Potassium, the Key to Health?

Consuming adequate vitamins and minerals really is foundational for optimal health. Today's article will focus on why you should include more potassium rich foods in your diet

The World Health Organization recently stated that adults should consume more than 4 grams of potassium daily. We are all aware that potassium is critical for health, especially when it is accompanied by a decrease in the consumption of sodium, but why and where can we get it?

First off, the basics: potassium, sodium and chloride comprise the electrolyte family of minerals. About 95 percent of the potassium in the body is stored inside our cells, while sodium and chloride are mostly located outside of our cells. Potassium is especially important in regulating the activity of muscles and nerves. The frequency and degree to which our muscles contract, and our nerves become excitable, both depend on the right amount of potassium.

What else can potassium do for our health? A new study in the British Medical Journal, found that increasing the amount of potassium along with reducing the amount of sodium, may lower blood pressure and reduce the risk of stroke. Researchers from the UN World Food Program, Imperial College London, and Warwick Medical School, among others, evaluated data from 33 studies that involved more than 128,000 individuals. Their overall findings demonstrated that eating two to three additional servings of vegetables or fruit daily can reduce both systolic and diastolic blood pressure in people with hypertension and also lower the risk of stroke by 24 percent.
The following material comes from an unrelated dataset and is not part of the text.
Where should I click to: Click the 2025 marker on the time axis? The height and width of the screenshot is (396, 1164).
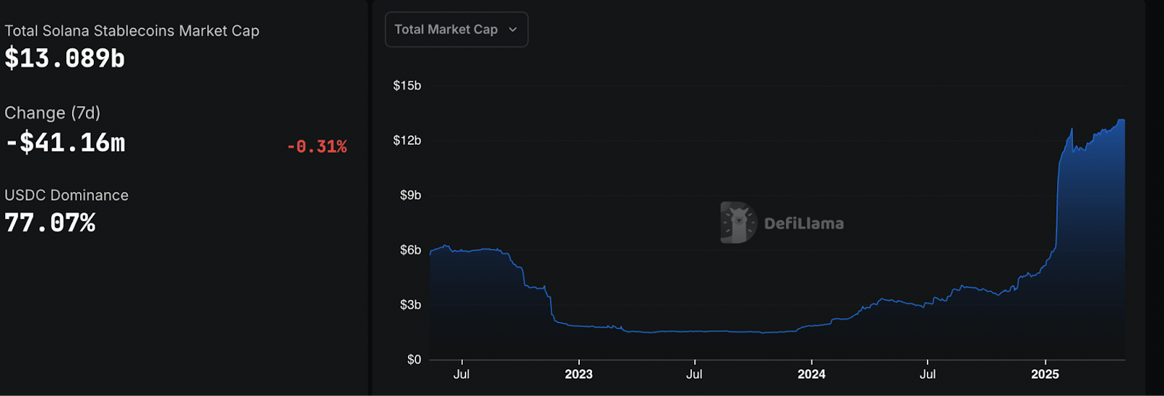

Potassium is essential for strong bones and prevention of osteoporosis. Research shows that women who consume more potassium have a greater bone mineral density than those who take in only 1,400 to 1,600 mg daily. A new study from Switzerland also reported that taking potassium daily significantly improved bone mineral density in healthy elderly adults without osteoporosis.

A recent study in PLoS One found that “higher potassium intake is significantly associated with a lower metabolic syndrome prevalence in women.” Researchers also noted that their findings suggest dietary potassium may be “a new, modifiable dietary factor to ameliorate” the risk of metabolic syndrome, especially among women.

Shop for potassium rich foods! Beans (white, Adzuki, soy, kidney, black, lima, pinto), bananas, spinach, yam, acorn squash, dried apricots, baked potatoes, Swiss chard, salmon, dates, avocado, raisins, papaya, and cantaloupe. Including several servings of these foods and other seasonal produce should have you well on your way to consuming an adequate amount of potassium as well as other vitamins, minerals and phytonutrients.